Health care is an unalienable right

We hold these Truths to be self-evident, that all Men are created equal, that they are endowed by their Creator with certain unalienable Rights, that among these are Life, Liberty, and the Pursuit of Happiness.

Never before in the history of the world had such a bold statement of the inherent worth and dignity of every man, woman, and child been conceptualized, let alone set down as the challenge for a new form of government of the people, by the people, and for the people. With these words, Thomas Jefferson conceived and the assembled representatives of the original thirteen American colonies affirmed that when “Governments, instituted among men and deriving their just powers from the Consent of the Governed, become destructive of these Ends, it is the Right of the People to alter or abolish it and institute a new Government so as to most likely effect their Safety and Happiness.”

It is the DUTY of government to effect the safety and happiness of the people. It is a duty so sacrosanct that the people have the right, if not the obligation, to change the government should it fail to do so. This is the most important principle responsible for the birth of this, the greatest, wealthiest, and most powerful nation on the face of the earth.

Yet, today, nearly one of every six Americans is vulnerable to bankruptcy, misery, and even an early death because they do not have the financial means to pay their medical bills. Why? Because Life, Liberty, and the Pursuit of Happiness has been turned into just another commodity to be bought and sold on the open market, like butter, guns, and video games. If you can pay for it, you get it. If not, well, too bad. You can always go to the emergency room, if you can get there, where you will be humiliated and treated as a charity case.

For me, the most unforgettable scene in the recent HBO miniseries, John Adams, occurs early on, when Abigail Adams, left alone to raise their four children and terrified at the prospect of the entire family coming down with smallpox, makes the incredibly courageous decision to have the family inoculated against that horrific disease. The doctor—was he a specialist?—arrives with a horse-drawn cart containing the ravaged body of a teenaged boy with an advanced case of the pox. Using a crude instrument, the doctor scrapes some of the erupted goo from a pustule on the boy’s body, which he then rubs into a small cut on an arm of each member of the family. The only daughter develops a mild form of the disease but survives.

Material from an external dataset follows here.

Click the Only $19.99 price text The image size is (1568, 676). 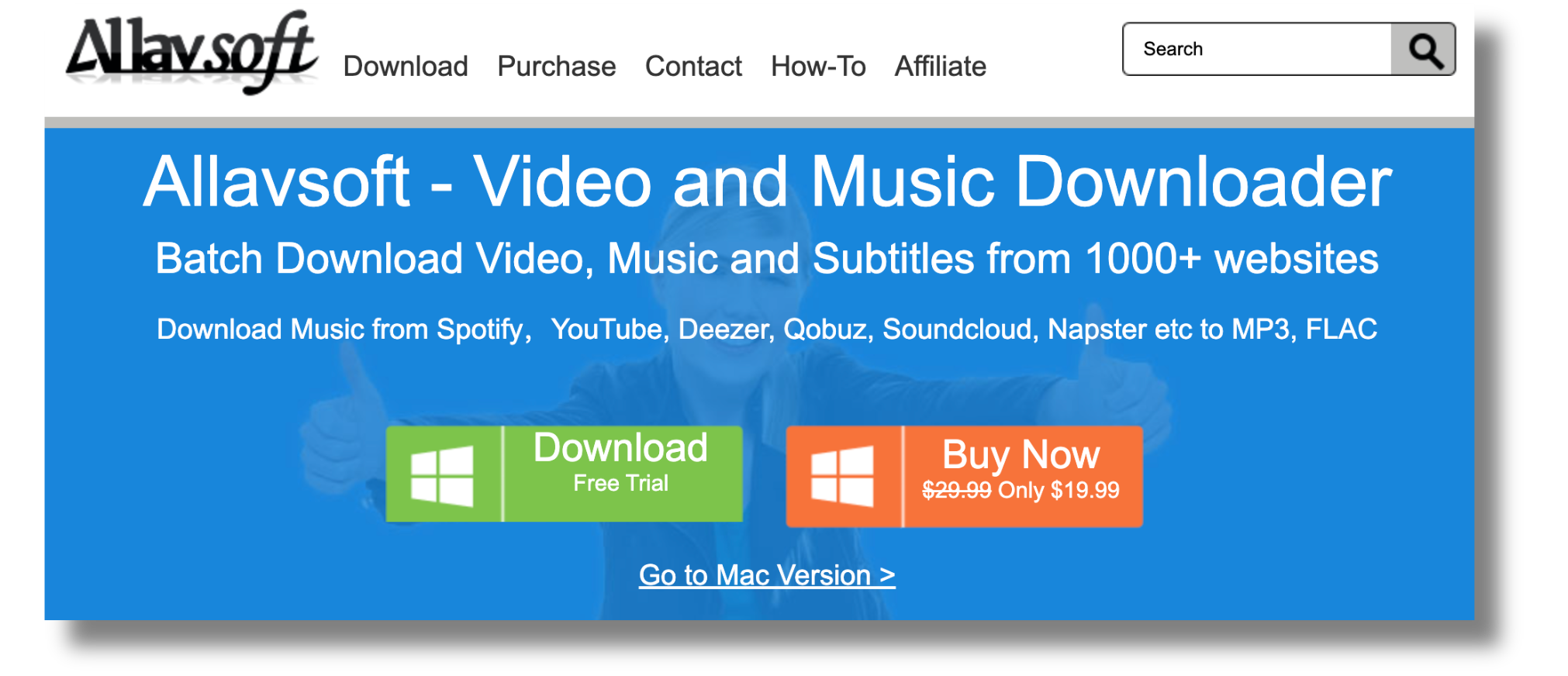coord(1059,490)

I don’t know if Massachusetts Mutual existed in 1776. If they did, they probably would have denied a medical claim for such treatment as “experimental”, which it surely was. Perhaps the doctor didn’t charge for his services; he may well have thought that that sick boy in the wooden cart paid more than a fair price for the services rendered.

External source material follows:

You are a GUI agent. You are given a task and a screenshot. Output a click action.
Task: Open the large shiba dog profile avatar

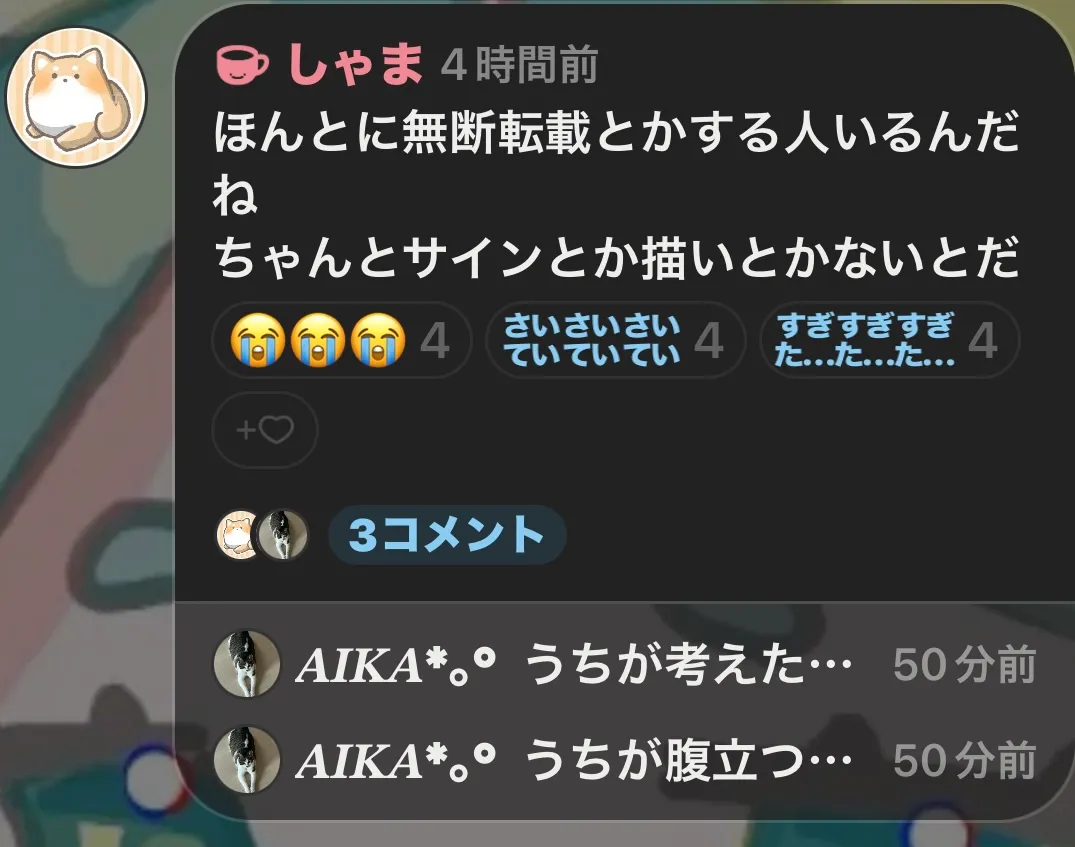76,97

What a powerful metaphor for the reality that, as human beings, we are all both the victims and the hope of each other when it comes to the security of our health. We have all felt threatened at some time or another by a person behind us sneezing on a bus or coughing on an elevator. We have known what it is to become ill following an airplane ride or worry when a coworker comes to work sick. None of us is truly healthy until all are healthy or, at least, receiving the quality health care we all deserve.

Maintaining a quality system of comprehensive health care, accessible to everyone equally, is as sacred a trust among the free peoples of a democracy as the assurance that we will not deliberately physically harm each other. If it is a crime to willfully do injury to another person, why is it not a crime to deny that victim the dignity not to have to "beg" for the treatment that will restore her to wholeness? A civilized society takes upon itself certain obligations, including the responsibility to not only do no harm but also to do good—to see that we all—men, women, children—never suffer from lack of the best health care we as a nation can afford.

Let us take up this cause—both today and for as long as accident, disease, mental illness, and visual or hearing infirmity afflict our fellow citizens. Let us make Life, Liberty, and the Pursuit of Happiness more than a promise but a hallmark of our democracy and the fulfillment of our Founding Fathers’ dream of so long ago. Let us resolve today to make comprehensive, universal, not-for-profit health care the American standard and the freshest and brightest new promise to our children and our children’s children.